(A run of records)
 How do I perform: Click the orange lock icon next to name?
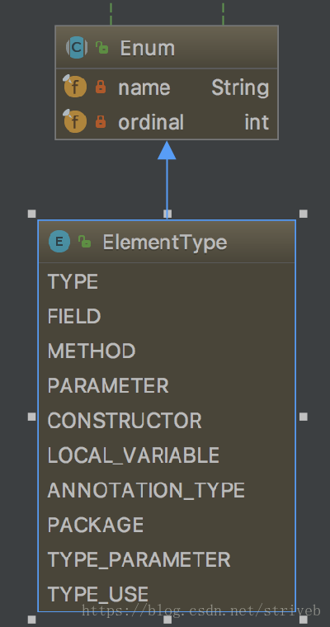[101, 87]
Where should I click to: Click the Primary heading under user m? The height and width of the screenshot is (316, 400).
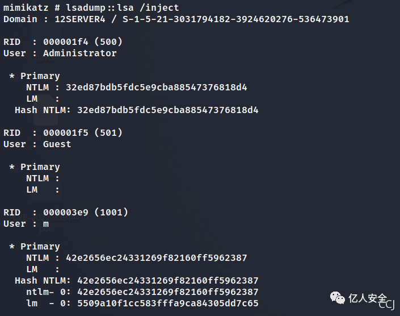coord(35,247)
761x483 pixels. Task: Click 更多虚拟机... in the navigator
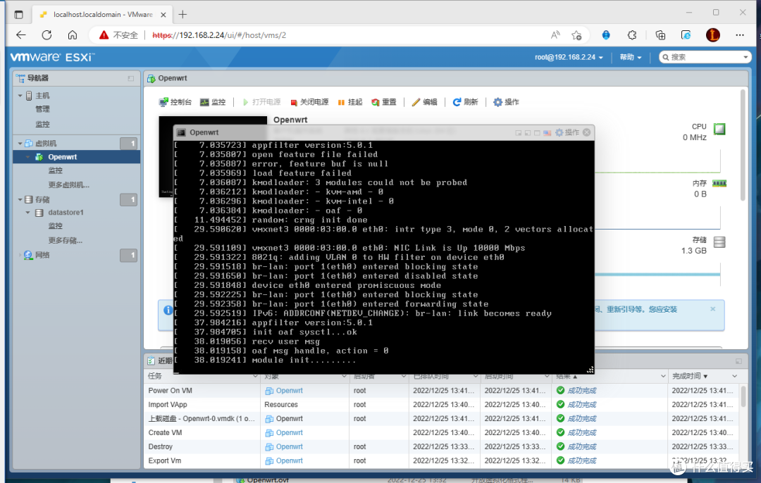68,184
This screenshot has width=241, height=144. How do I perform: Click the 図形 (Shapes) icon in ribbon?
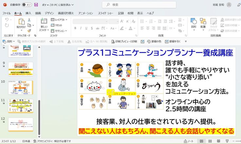coord(194,22)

*Task to complete*: Lay out the data above as a JSON list of strings, one string per line with blank lines omitted, and leave the pictures out of the answer.

*Reply to the task*:
[
  " How do I perform: Click the orange lock icon next to name?",
  "[101, 87]",
  "Where should I click to: Click the Primary heading under user m? The height and width of the screenshot is (316, 400).",
  "coord(35,247)",
  "761x483 pixels. Task: Click 更多虚拟机... in the navigator",
  "68,184",
  "This screenshot has width=241, height=144. How do I perform: Click the 図形 (Shapes) icon in ribbon?",
  "coord(194,22)"
]